If this gives you the impression that I am a globetrotter, then you are mistaken. I have lived all my life in Trivandrum, a small town in India. I may not be a globetrotter, but Paul Theroux is - the man who wrote The Great Indian Railway Bazaar. India figures as “turd world” in that book. Those are the perils of train travel. You get to see things closely. You get a micro-perspective, where even a macro one would be hard to stomach.

You can't see steaming turds from the stratosphere. Next time, Paul Theroux might take an airplane, but that is not romantic. Paul Theroux is a great writer, despite the cliché. Forgive the cliché, since language is so limited. The man is a genius. He came to JNU (Jawaharlal Nehru University) - and how.

I was taking a stroll along the bookshops in JNU when I saw a man walking as swift as the wind, a billowing cream coat leaving its trail behind him. He could've been Columbus, discovering the real India at last.

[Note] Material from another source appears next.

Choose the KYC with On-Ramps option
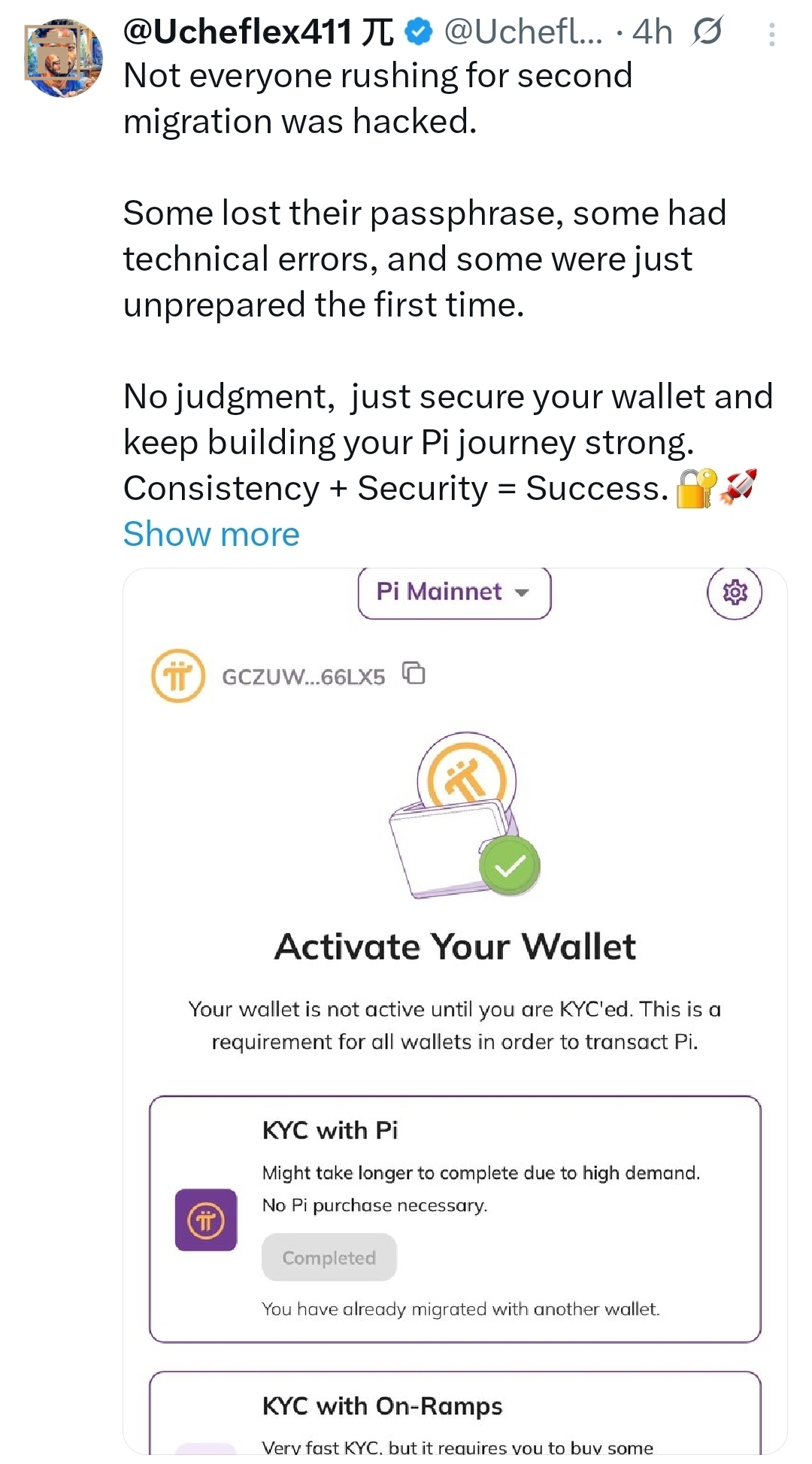pyautogui.click(x=382, y=1406)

But later in the day, in the conference hall of the English Centre, the same man was entertaining his audience. He spoke as if he was grateful to the University for giving him that opportunity. I felt he meant it. “Literature is a field, and there are furrows. You have to follow a furrow to its end,” he told us.

I know a venerable lady, the wife of an airline manager, who has been to 63 countries - all by air. Her paintings are suffused with the ethereal quality of air travel. I will buy her paintings one day, when I'm rich. Otherwise, it seems I’ve had my last jet engine laugh.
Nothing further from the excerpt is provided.